The task - The lines to copy are those with "computer" in them. Pull each one from the entries below.

#####

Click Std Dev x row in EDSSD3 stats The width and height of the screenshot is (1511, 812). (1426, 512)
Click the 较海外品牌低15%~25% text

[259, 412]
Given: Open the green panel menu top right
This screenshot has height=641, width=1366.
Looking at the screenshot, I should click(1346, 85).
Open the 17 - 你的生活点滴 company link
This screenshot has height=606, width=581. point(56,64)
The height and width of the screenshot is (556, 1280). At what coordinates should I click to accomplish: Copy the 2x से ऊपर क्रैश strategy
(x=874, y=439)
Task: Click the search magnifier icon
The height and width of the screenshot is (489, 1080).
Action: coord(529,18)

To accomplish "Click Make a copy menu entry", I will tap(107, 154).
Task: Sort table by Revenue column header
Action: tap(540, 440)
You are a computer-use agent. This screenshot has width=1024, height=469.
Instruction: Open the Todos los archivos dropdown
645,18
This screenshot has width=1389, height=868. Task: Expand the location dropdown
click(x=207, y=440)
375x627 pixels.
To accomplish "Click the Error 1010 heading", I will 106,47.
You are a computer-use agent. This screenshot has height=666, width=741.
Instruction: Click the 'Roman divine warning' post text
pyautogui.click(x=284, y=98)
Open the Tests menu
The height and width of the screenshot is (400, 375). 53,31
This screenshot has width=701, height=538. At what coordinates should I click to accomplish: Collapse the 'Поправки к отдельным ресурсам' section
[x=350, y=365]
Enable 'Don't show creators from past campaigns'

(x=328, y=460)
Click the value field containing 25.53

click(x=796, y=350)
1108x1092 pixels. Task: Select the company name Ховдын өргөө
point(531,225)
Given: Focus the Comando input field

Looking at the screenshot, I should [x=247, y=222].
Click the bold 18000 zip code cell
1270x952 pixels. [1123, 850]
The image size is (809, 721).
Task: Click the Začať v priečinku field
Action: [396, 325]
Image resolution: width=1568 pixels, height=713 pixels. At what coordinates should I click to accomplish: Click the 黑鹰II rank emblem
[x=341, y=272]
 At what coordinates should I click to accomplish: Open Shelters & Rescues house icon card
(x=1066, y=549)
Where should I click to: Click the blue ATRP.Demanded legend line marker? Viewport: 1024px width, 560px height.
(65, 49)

#####

Task response -
You are a computer-use agent. This screenshot has width=1024, height=469.
You are a computer-use agent. This screenshot has height=666, width=741.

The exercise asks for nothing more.